- _TASK GOAL_
Which lines of the entries contain the string "link"? Copy each of them.

- _DATA TO USE_

____

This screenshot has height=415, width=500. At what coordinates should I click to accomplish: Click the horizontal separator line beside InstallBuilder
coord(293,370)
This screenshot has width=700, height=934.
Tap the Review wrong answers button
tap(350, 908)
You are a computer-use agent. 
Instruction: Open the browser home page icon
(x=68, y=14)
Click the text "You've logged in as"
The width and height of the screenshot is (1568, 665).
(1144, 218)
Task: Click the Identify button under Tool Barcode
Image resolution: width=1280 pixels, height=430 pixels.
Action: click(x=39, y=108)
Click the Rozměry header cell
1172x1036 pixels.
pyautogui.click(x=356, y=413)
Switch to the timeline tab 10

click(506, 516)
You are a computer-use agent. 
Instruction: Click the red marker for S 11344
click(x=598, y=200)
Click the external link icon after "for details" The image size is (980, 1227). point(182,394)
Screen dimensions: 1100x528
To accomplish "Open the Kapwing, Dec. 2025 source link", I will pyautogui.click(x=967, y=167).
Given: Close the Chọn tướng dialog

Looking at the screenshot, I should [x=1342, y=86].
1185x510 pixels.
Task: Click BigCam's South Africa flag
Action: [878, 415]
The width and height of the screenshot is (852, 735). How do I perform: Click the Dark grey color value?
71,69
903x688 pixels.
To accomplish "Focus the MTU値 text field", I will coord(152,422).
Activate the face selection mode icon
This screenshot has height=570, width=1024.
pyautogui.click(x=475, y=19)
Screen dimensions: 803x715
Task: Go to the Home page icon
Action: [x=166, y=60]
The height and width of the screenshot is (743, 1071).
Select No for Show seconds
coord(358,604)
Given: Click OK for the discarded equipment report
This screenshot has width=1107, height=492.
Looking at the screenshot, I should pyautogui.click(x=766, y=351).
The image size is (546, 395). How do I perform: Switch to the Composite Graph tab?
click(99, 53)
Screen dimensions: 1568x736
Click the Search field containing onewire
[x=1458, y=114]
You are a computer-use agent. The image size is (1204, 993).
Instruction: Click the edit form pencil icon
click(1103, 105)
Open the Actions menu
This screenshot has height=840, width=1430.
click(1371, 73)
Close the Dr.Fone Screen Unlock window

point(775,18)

____

- _COMPLETED EXERCISE_
Click the external link icon after "for details" The image size is (980, 1227). point(182,394)
To accomplish "Open the Kapwing, Dec. 2025 source link", I will pyautogui.click(x=967, y=167).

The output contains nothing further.